Part of the social programming is the idea that the poor are this tiny population of probably pathological people. It's really important to understand that in the United States, 54 percent of us will be in poverty at some point in our lives between the ages of 25 and 60. Two-thirds of us will access a means-tested public program, which is just straight-up welfare. So, the reality is these systems are already a majority concern. [A study from 2015 shows that four out of five Americans will likely face “economic insecurity,” at some point in their lives, which includes using a means-tested welfare program, experience poverty, or unemployment.]
Even if you don't care about that, it's really important to understand that tools that are tested in places where there are low expectations that folks’ rights will be protected, that those systems are then subject to mission creep. They start out potentially as limited and with strong rules around their use, but then something changes. Like, a political administration changes.
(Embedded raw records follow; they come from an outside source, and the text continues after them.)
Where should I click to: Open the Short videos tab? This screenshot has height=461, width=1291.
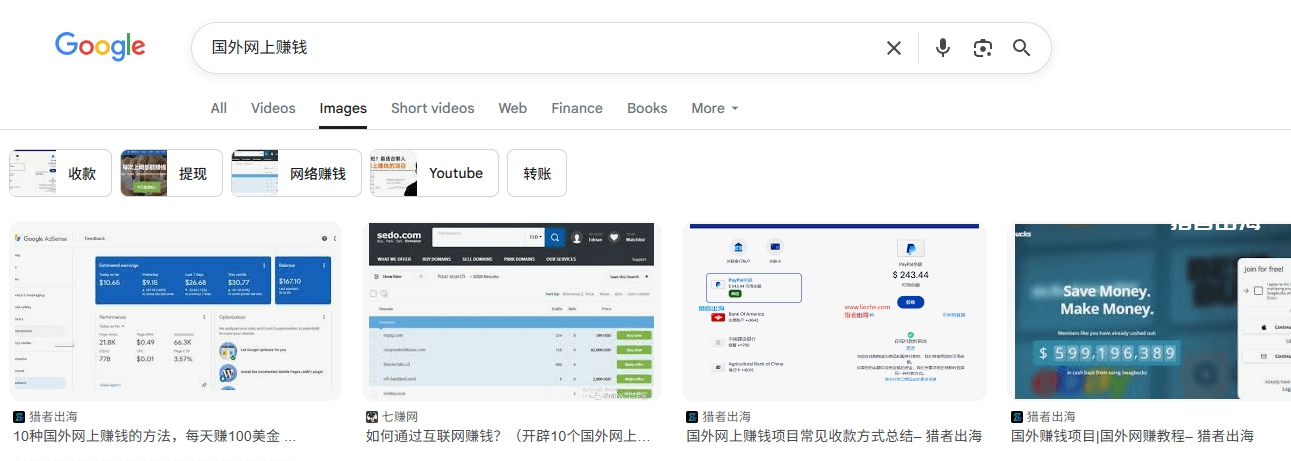432,108
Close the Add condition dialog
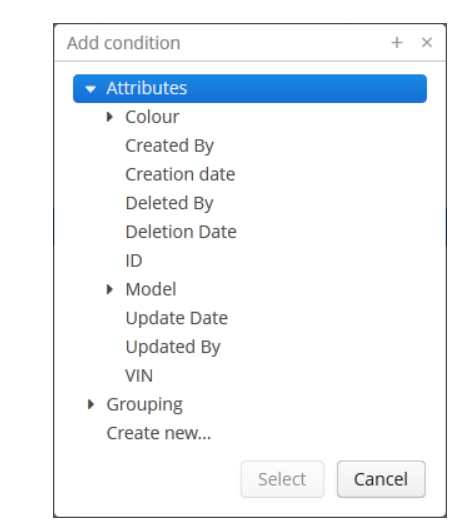Image resolution: width=473 pixels, height=524 pixels. click(x=427, y=42)
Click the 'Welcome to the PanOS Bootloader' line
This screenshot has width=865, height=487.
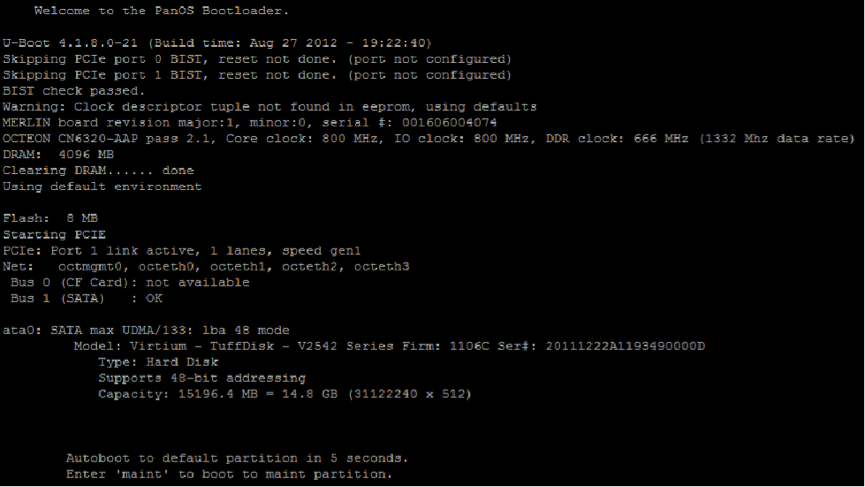pyautogui.click(x=161, y=10)
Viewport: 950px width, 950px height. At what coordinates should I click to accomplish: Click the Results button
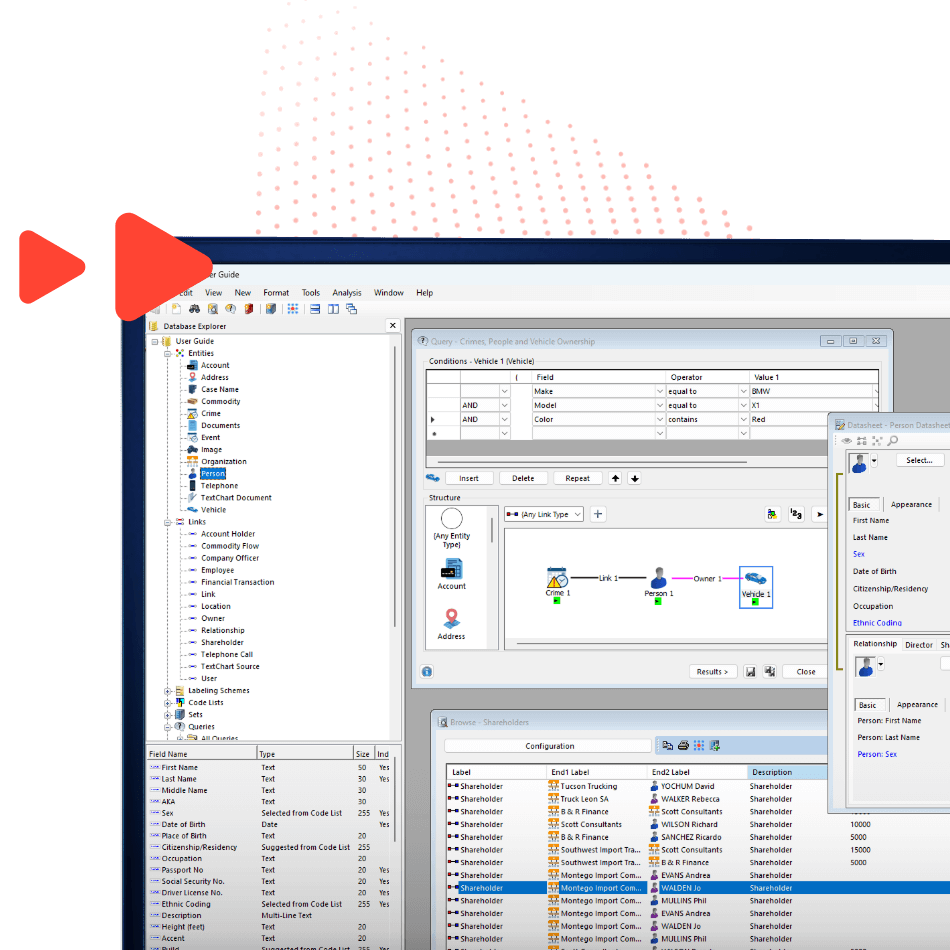[711, 671]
So how should we be thinking of this in the future?
Fundamentally, I think we can do better than we're doing right now. We deserve better.
Part of that is designing these tools with our values front and center. So efficiency, evidence-based policy, and maximum impact should definitely be among those values, but so should equity, justice, fairness, and self-determination, and human dignity. You get a very different system if you design from a principle that says,“public service systems should be a floor underneath us all rather than a moral thermometer.” This is really about choosing our political values clearly before we design the systems rather than designing assuming that the impact will be neutral, and then scratching our heads about how everything went horribly wrong.
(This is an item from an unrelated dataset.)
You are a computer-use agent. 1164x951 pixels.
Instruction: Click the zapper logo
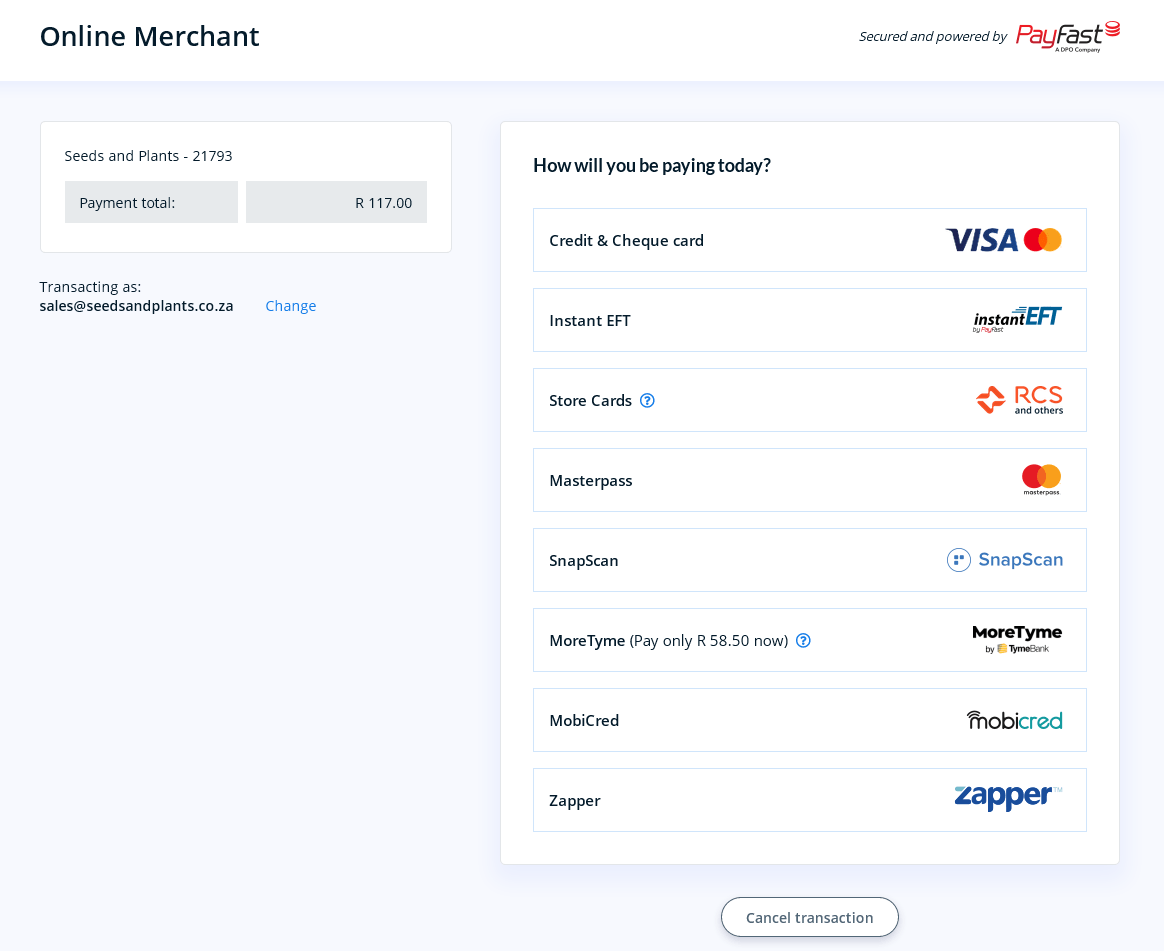[x=1008, y=797]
The bigger issue is the conversation that’s happening at this moment around inequality in this country—not just economic inequality but inequality writ large. What I want people to take from this book is that though we often talk about these systems as like disruptors or as equalizers, at least in the cases that I research they really act more like intensifiers or amplifiers of the system we already have. Changing the ways that these technologies operate is really incredibly deep cultural work, particularly in redefining poverty as a majority issue not a minority issue, redefining the poor as a political identity, and helping people see each other’s shared experience across lines of difference.
That cultural change may help drive a political change that gets us away from this legacy of the poorhouse that is still in our public assistance system—away from systems that are primarily oriented towards finding out whether your poverty is your own fault rather than finding out ways that they can support people's self-determination and unleash their human capacity.
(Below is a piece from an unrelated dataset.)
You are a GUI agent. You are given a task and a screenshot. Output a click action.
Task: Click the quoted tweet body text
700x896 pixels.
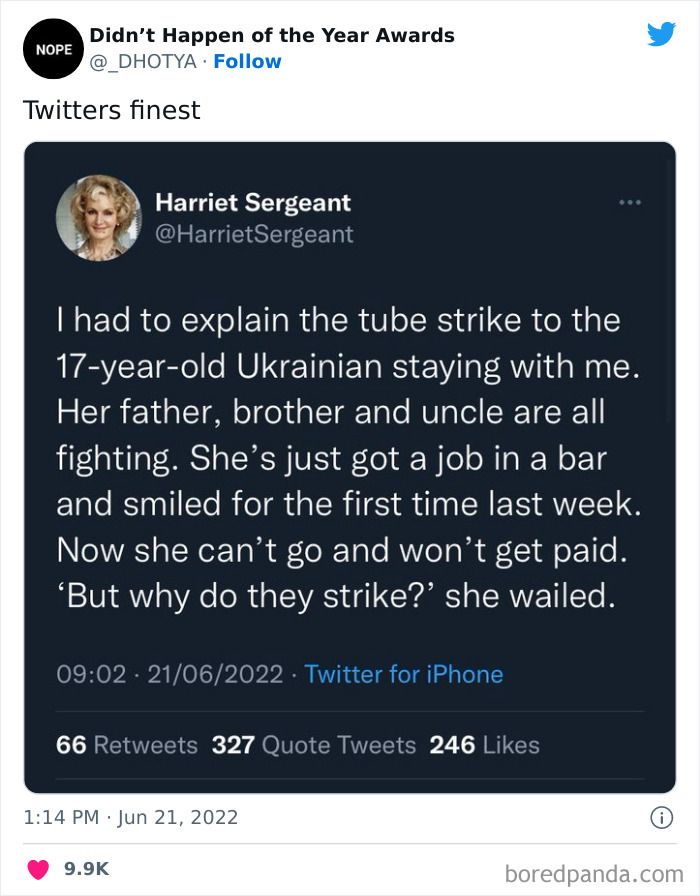pyautogui.click(x=346, y=458)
In the meantime, though, we need the system to do less harm because I really do believe that many of these systems are altering the lives of hardworking families in life-shattering ways.
Any last words?
One of the things that was common to all of the administrators and designers I spoke to across all three of these systems is that they would say, “Look we don't have enough resources. We have to make really hard decisions and these tools help us make really hard decisions.” What I want to point out is that the decision that we don't have enough resources to help everyone and we have to triage? That we have to ration care? That is a political decision.
One of the things I most fear about these systems is they allow us the emotional distance that's necessary to make what are inhuman decisions. Like, I do not want to be the caseworker looking at the 58,000 people in Los Angeles and having just a handful of resources and deciding who gets them. That is an incredibly difficult decision to make. My fear is that sometimes these systems act as empathy overrides—that we are allowing these machines to make decisions that are too difficult for us to make as human beings. That's something that we really need to pay attention to because in the long run that means that we're giving up on the shared goal of caring for each other. I don't think that's who we are as a society.